Nous sommes en Isère, à la fin de la première décennie du XXIème siècle.
Un regard lucide sur la réalité est une nécessité pour prendre la mesure des difficultés que rencontre un nombre croissant de nos concitoyens et appeler les responsables politiques à agir avec détermination.
Des réponses existent, des solutions sont possibles, mais elles ne peuvent aboutir et s’étendre qu’avec l’engagement de politiques publiques, audacieuses et innovantes.
Le logement doit être une priorité majeure des politiques de l’Etat et des collectivités territoriales.
L’Etat semble l’avoir oublié et se défausse de ses responsabilités en la matière sur les collectivités locales sans leur donner tous les moyens pour agir.
On peut se féliciter de l’engagement de nombreuses collectivités territoriales pour mieux répondre aux besoins sociaux en matière de logement (par exemple : la Métro et d’autres structures intercommunales du département, le Conseil Général de l’Isère et le Conseil Régional) . Mais les incertitudes pesant sur leurs compétences et leurs financements et susceptibles de limiter leurs capacités d’intervention ne pourraient en aucun cas justifier un retrait de leur engagement en faveur du logement.
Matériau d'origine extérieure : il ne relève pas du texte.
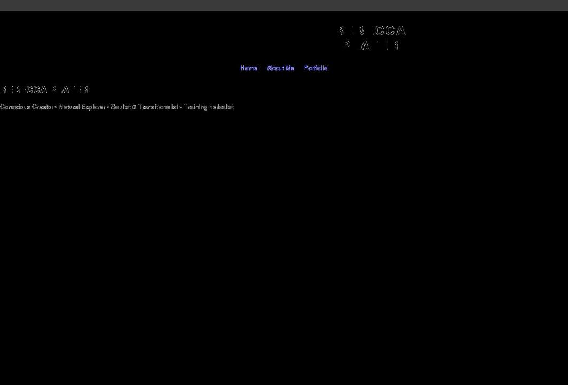The height and width of the screenshot is (385, 568).
Task: Click the word "Training" in the tagline
Action: (x=195, y=107)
En plus, on attend en particulier des communes, qui sont compétentes en matière d’urbanisme, qu’elles manifestent une plus grande solidarité.
Avec le rapport du mal-logement en Isère, c’est l’opportunité de rappeler la réalité de la crise du logement en Isère, de souligner que le fonctionnement du marché immobilier provoque des exclusions, de rendre compte de l’ampleur des besoins sociaux que ce soit en matière d’hébergement ou de logement et de rappeler les principales dimensions du mal-logement.